How analytics can push call centre agents towards "unconscious competence"by
The linkages between employee engagement levels and revenue growth are well established by studies and reports from companies that have committed resources to improving that engagement. Companies with poorly engaged employees see declines in revenue and customer satisfaction metrics.
Within customer service departments, the need for engagement is exceedingly high, as these staff are essentially the face of the company. For staff working in call centres and performing other customer care, it’s important for agents to develop the right skills so they can connect with customers with empathy and politeness.
Reaching a more engaged state requires service members to reach “unconscious competence”, a state of performance where functions are performed effectively without conscious thought. So the agent performs the optimal action or gives the best response essentially “on the fly” without needing to waste time reviewing their notes or searching for best practices.

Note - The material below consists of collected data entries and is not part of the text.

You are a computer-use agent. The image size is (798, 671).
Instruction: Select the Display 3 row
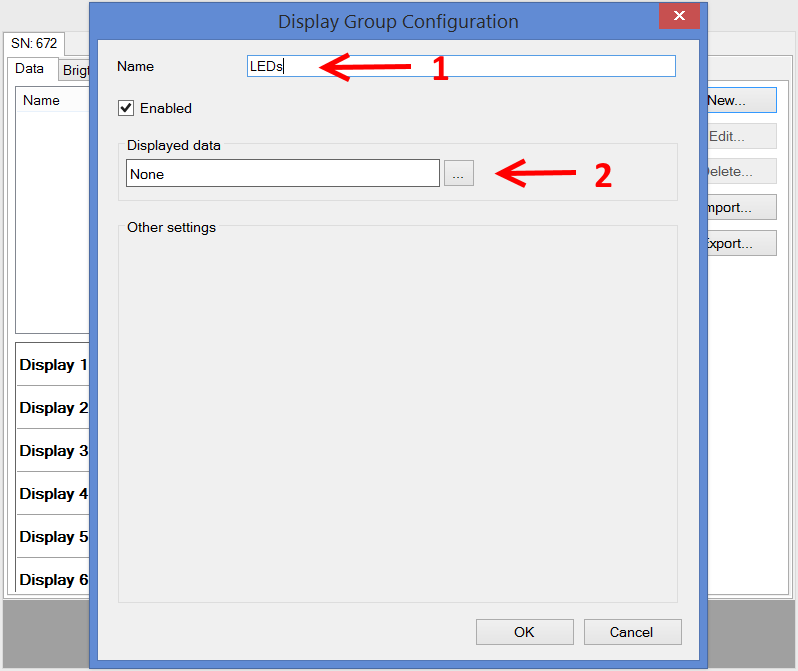(53, 451)
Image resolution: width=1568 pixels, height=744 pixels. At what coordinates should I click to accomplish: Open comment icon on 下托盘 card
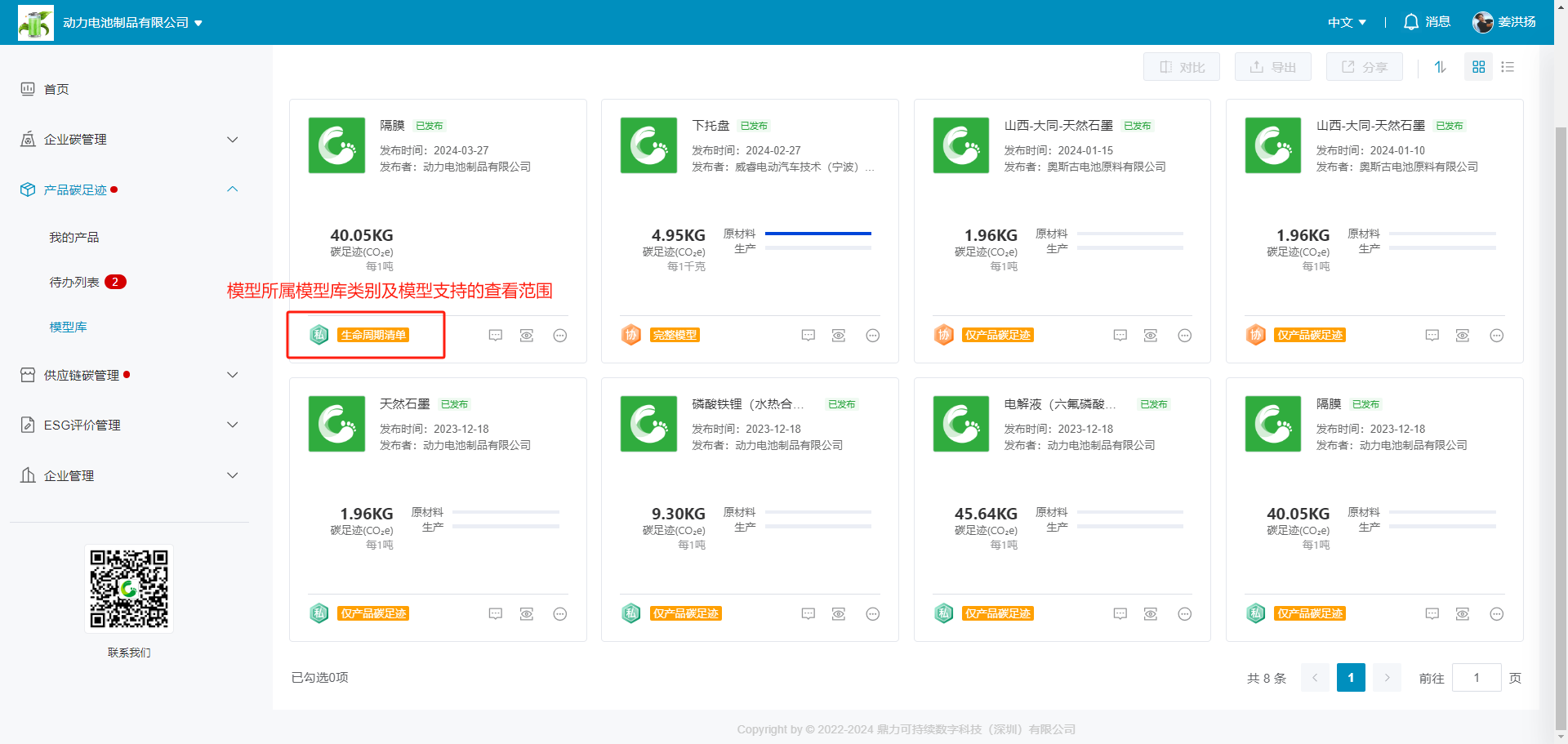point(808,336)
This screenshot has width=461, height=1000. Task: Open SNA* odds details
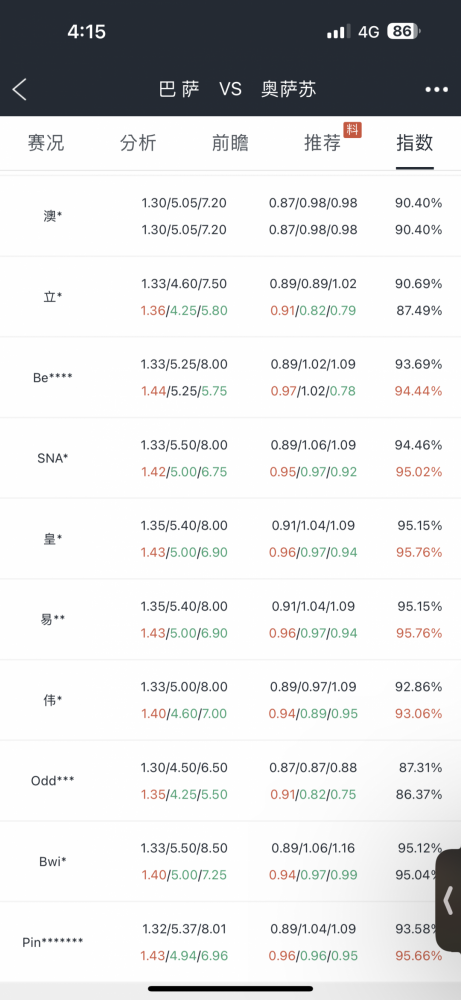230,458
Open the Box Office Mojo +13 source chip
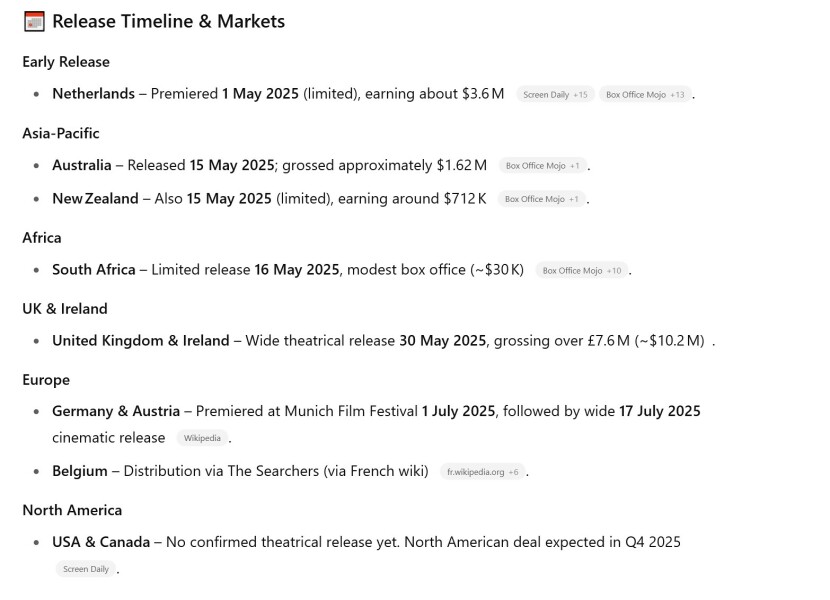The height and width of the screenshot is (600, 830). (x=645, y=95)
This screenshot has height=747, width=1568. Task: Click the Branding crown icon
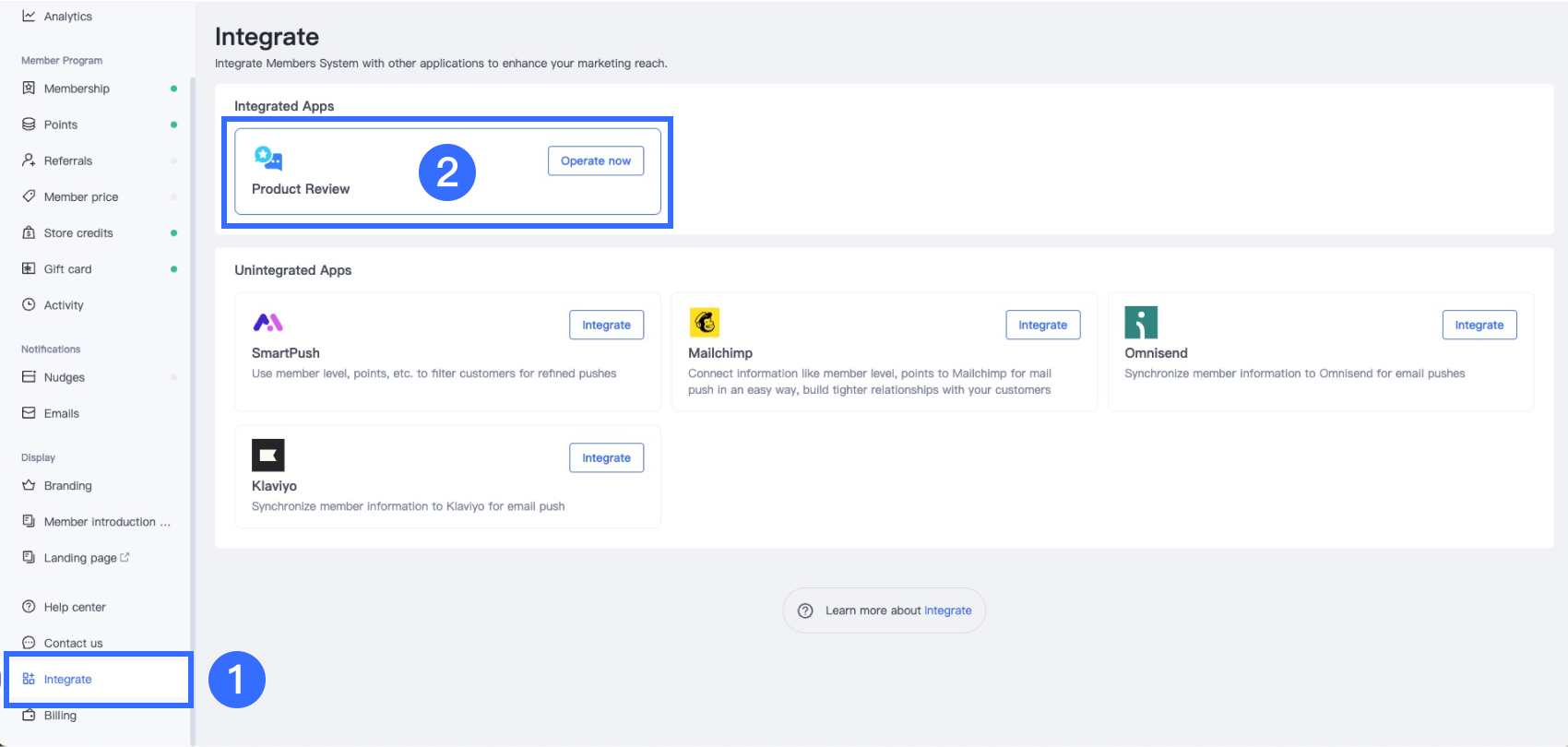[x=29, y=485]
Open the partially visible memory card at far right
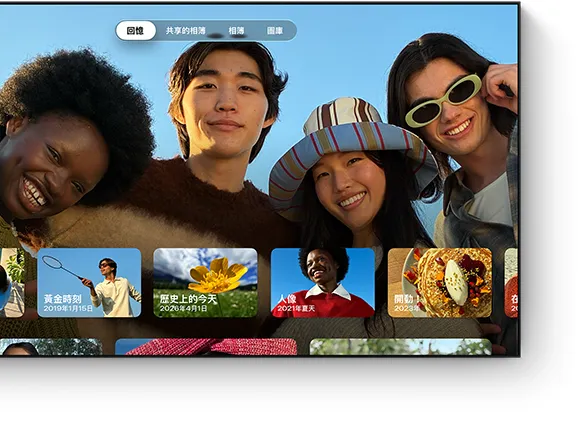This screenshot has height=434, width=581. click(x=511, y=283)
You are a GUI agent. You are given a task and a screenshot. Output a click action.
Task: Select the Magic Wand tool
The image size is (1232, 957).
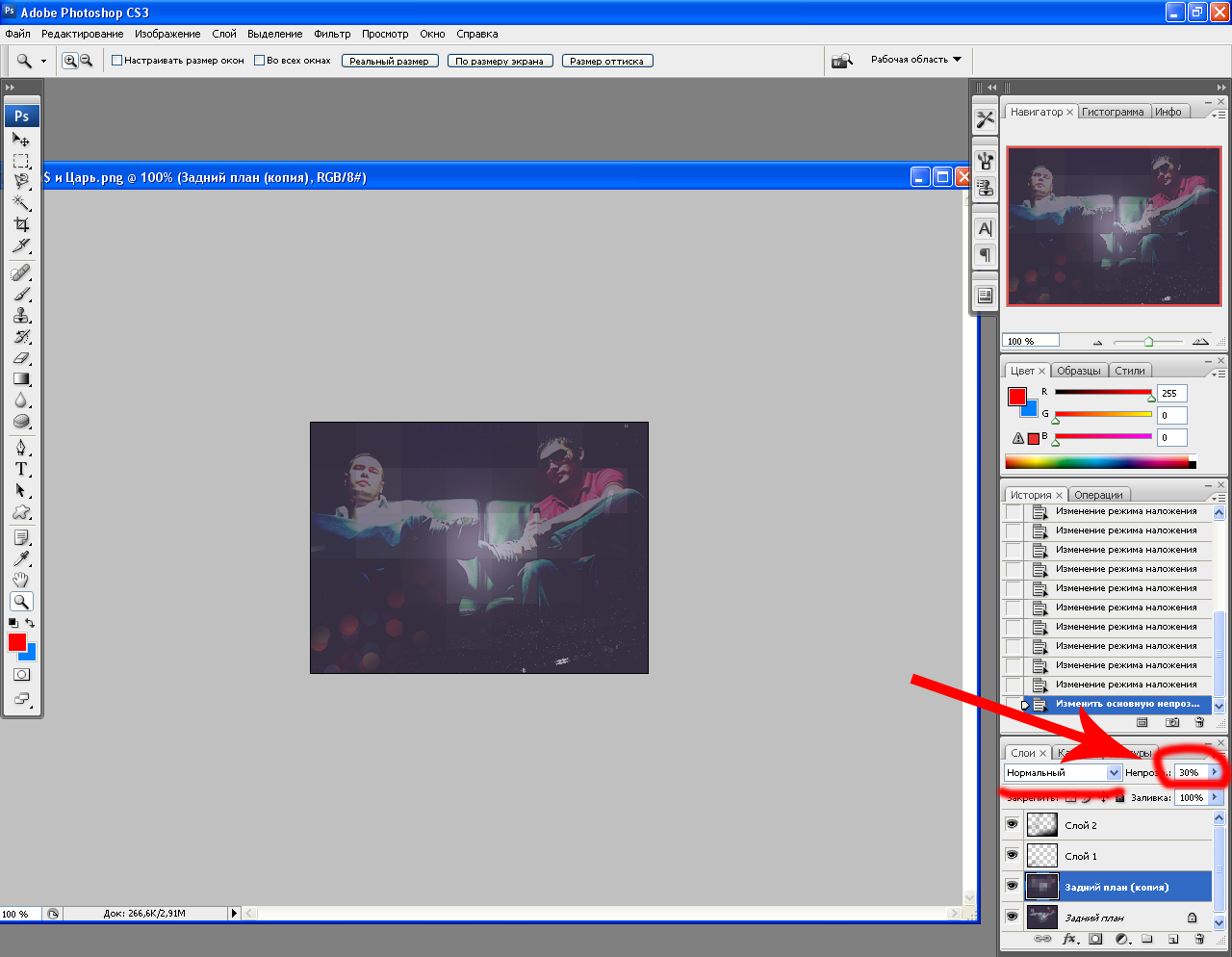pos(21,203)
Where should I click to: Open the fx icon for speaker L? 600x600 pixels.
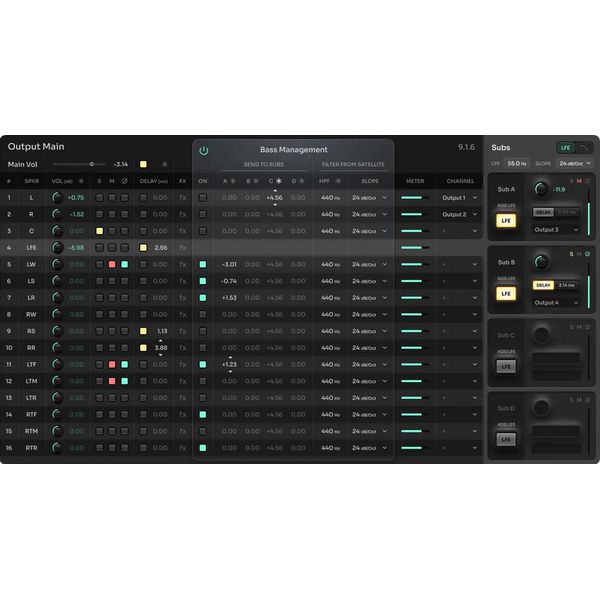click(x=182, y=198)
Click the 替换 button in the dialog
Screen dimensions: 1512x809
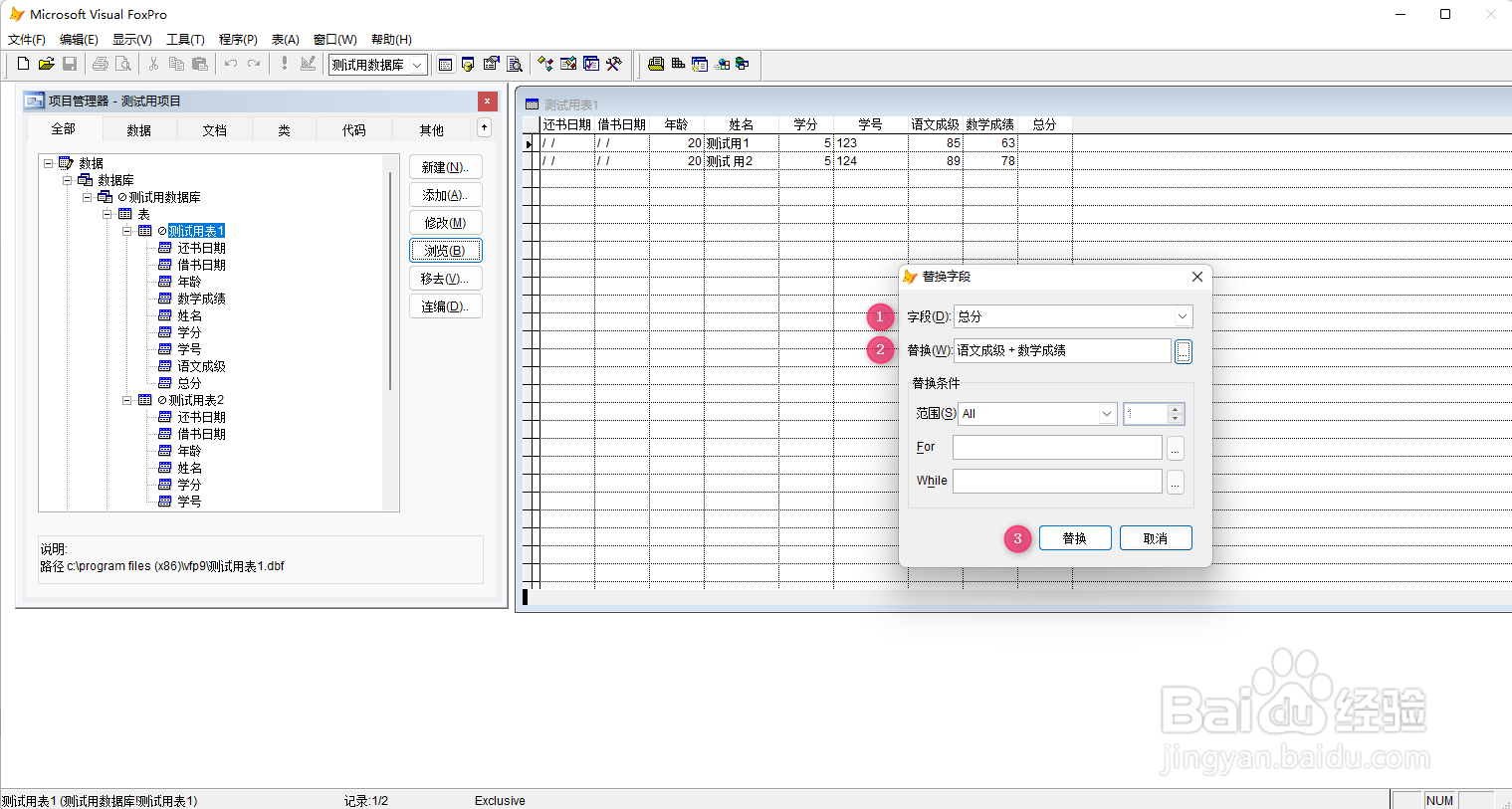1075,537
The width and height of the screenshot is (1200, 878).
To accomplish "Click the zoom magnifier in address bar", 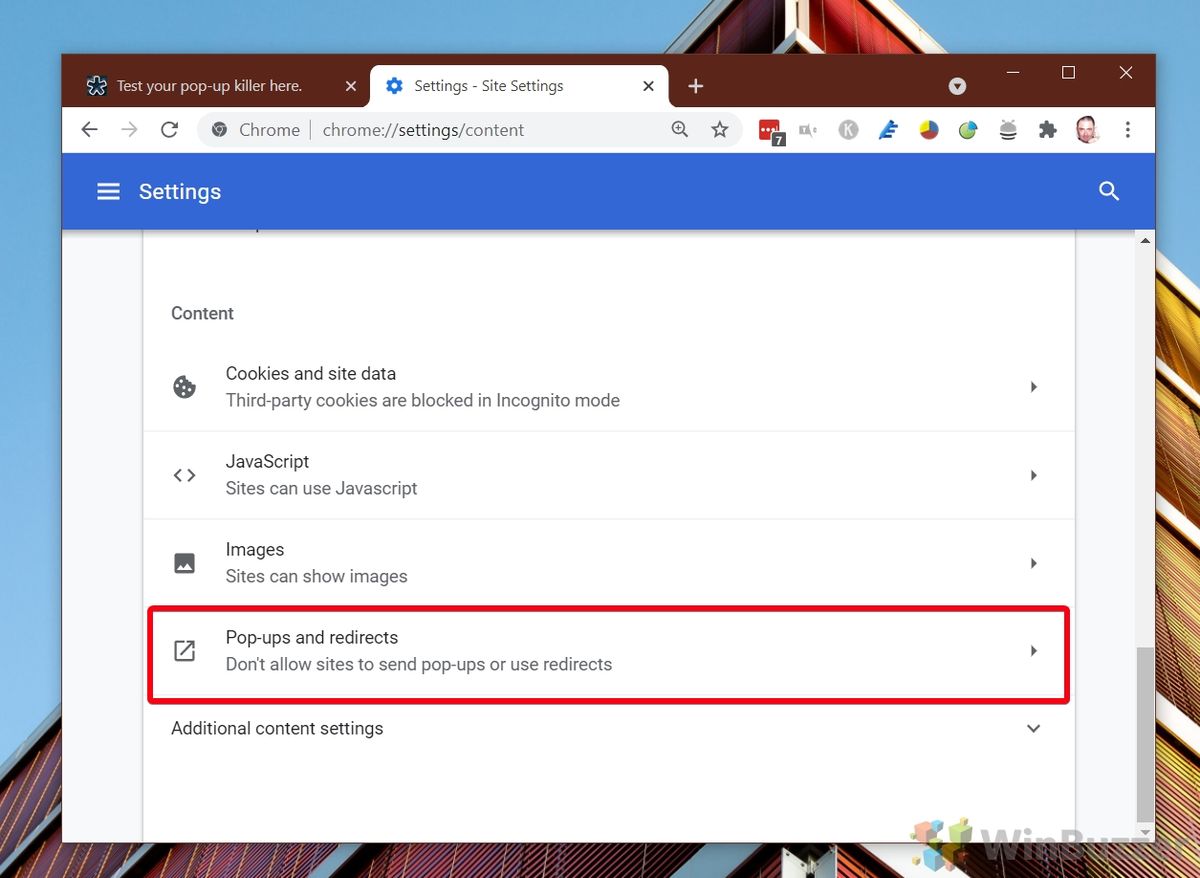I will (x=680, y=130).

The “unconscious” part of this performance stage does not mean the staff person is not concentrating on the task at hand. They are, it’s just their training and practice have allowed them to present a trusted and competent persona, one that understands the business’ products and the customer’s point of view.
This is the fourth stage in the employee’s journey, which follows the progression through the “unconscious incompetence” stage where a worker does not know the skills they are lacking, “conscious incompetence” where they at least understand they have things to work on, and then “conscious competence”, a state that allows the worker to perform, but only at a moderately efficient level of concentration.
Source: Jake Poinier
Moving staff members into the fourth stage should be a goal of every customer service centre manager. Agents only reach this stage if they’re invested in the work, the company, and truly want to help the customers. Moving agents towards this stage requires several technology-based practices.
Utilising in-depth speech analytics
Agents in a call centre can only improve their skills if they understand their shortcomings. Perhaps they’re not empathetic enough with customers, or they lack knowledge of the proper regulatory language specific to their industry. Whatever the case, the agents must receive accurate and consistent feedback.
In a call centre, agent performance reviews are typically conducted by looking at metrics such as sales or hold times, and then listening to a sampling of calls. However, it’s only realistic for a firm to review 1% (or less) of an agent’s calls. This reality means there’s an enormous gap between what the sampling says about performance compared to the actual.
An elegant solution to this problem is to leverage analytics platforms that monitor and transcribe 100% of call, chat, and email conversations and turn them into searchable text. Call centre managers and their agents can then have insights into actual performance, so they can adjust their training to reach the goal of unconscious competence.
Armed with actual data, agents can see for example that they do not use enough language that evokes empathy.
Armed with actual data, agents can see for example that they fall out of compliance language guidelines 10% of the time, or they do not use enough language that evokes empathy. When agents are given this information, the top performers (those with the potential to reach the fourth stage) will see it as a golden opportunity for improvement. They’ll start to self-correct their behaviours during calls because they have the context from speech analytics. And these actions will start to become second nature, as the analytics consistently points them towards areas that need improvement, so there’s repetition in their positive actions.
Leveraging speech analytics can push new hires through the performance stages quickly. Instead of a resigning themselves to high new hire attrition rates, managers can instead use speech analytics to locate the new agents that show the most promise. And it can identify those that are not a good fit with the organisation or that specific department.
With drilled-down analytics, the managers can spot agents that are very good at compliance language and spot those that are most adept at talking customers through difficult situations. The agents’ roles can then be dynamically shifted to best suit their strengths, which drives their own engagement with the work and ultimately improves customer satisfaction.
Using context to transform coaching and performance
In the typical call centre setting, agents have a strong case for disagreeing with performance assessments, because the managers randomly sample a few calls, and then extrapolate their rating based on that data. Perhaps they caught the agent on one day where they had a string of disgruntled and unreasonable customers. Or the agent just simply had one bad day out of 100. In either case, it paints an unreliable picture of the agent’s prowess and could result in quality performers being let go and poor performers undeservedly rewarded.
Agents that feel their performance assessments were inaccurate or unjust will quickly lose any engagement with their role and the broader company. Without motivation to perform at a high level, they’ll negatively impact the customers and ultimately revenue. If instead they understand their assessments are informed by clean and reliable data, then they do not have a case.
Performance assessments can be improved through coaching, and when that coaching is informed by 100% call monitoring, categorising, tagging and scoring, it’s much more effective. Managers can use call transcript reports to both spot negative behaviors (non-approved language, long conversation pauses, etc.) and to reinforce positive behaviours such as empathy-based language. Since the call transcripts are accurate, managers can tie call metrics to incentives and raises, to show the agents that performance is rewarded. Such a dynamic improves agent retention and their engagement with the company.
Using context-based speech analytics as a coaching and learning tool can lead agents to the elusive fourth performance stage of unconscious competence. Feedback that is informed by 100% accurate data is equitable for all agents and provides them with clear markers for improvement. Agents that feel they are treated fairly are more engaged with their employer and their job, which allows them to offer the very best service to the end customer.